Single Ladies is not acceptably bad. It's just bad.
And like the fellas in that opening scene, the show doesn't really care that there is a distinction between a bad show and a guilty pleasure. The show unfolds in a way that makes it clear that everyone involved has absolutely no idea how to make a television show and doesn't care enough about their audience to find someone who does.
I actually don't know where to begin because almost nothing works here. So let's just provide some set-up shall we?
- Val (Dash) is a stylist who wants to get married. She just opened up a new boutique, was dumped by her boyfriend of five years, Quinn, when she gave him a marriage ultimatum, and has a random hook-up/quasi-dates K.C. (played by former boybander Tilky Jones).
- Keisha (McCoy) is an aging video dancer who moonlights as a thief for Jasmine (played by Kim Porter) and doesn't believe in love.
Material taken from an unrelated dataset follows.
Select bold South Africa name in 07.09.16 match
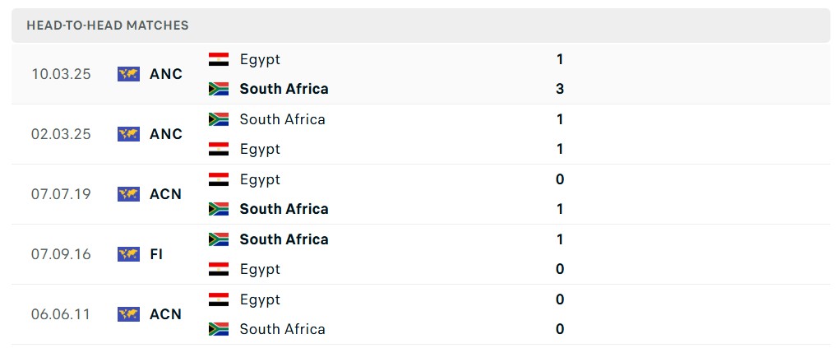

She's got boytoy Woody (played by Akeem Smith) and supposed-to-be charming and supposed-to-be slightly mysterious rich jeweler Malcolm (played by Principal Wood D.B. Woodside, slumming it in a major way and looking terrible doing it).
- And last we have April (Shea) who has no job or life, but is married to a black businessman played by Anthony Montgomery (also slumming it) and is having an affair with the mayor of Atlanta (played by Common).
For starters, Single Ladies doesn't even know what it is. VH1 is selling it as a "romantic comedy" but there is not one laugh in the premiere. To be fair, the premiere is a television movie that only became a television show pilot late in production, but there is nothing in this episode to indicate that the producers understand how to write comedy or, for that matter, drama.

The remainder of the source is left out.